(Dataset records)

----------------

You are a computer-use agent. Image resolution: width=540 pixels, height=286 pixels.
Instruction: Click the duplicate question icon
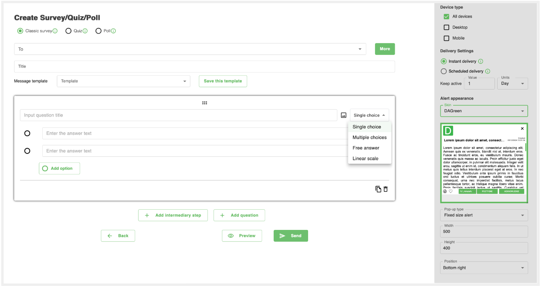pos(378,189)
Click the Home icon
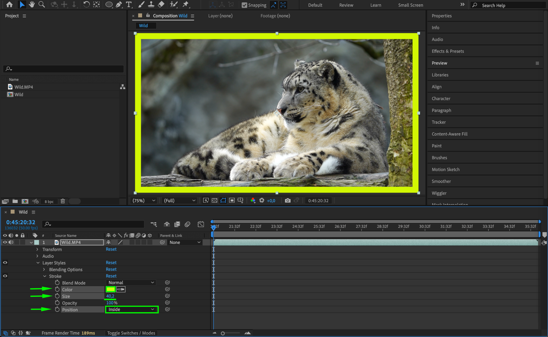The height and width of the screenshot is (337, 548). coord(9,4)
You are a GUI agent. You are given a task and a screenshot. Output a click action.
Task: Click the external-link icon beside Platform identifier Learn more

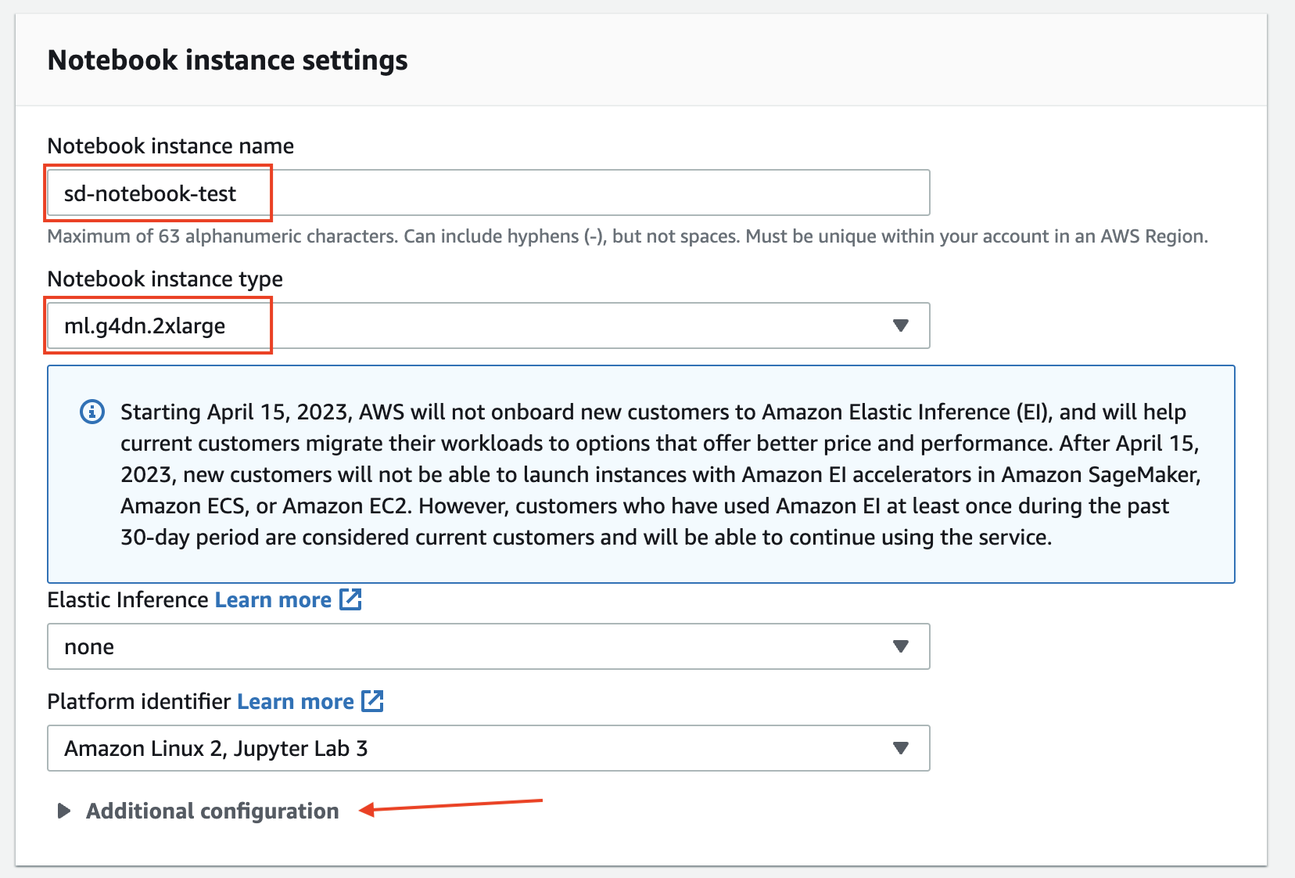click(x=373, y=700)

----------------

Activity
Your answer must consist only of the lines from the one containing "Task: Click the" through the end of the entries, restated word for word, with no pictures.

Answer to this task
Task: Click the external-link icon beside Platform identifier Learn more

click(x=373, y=700)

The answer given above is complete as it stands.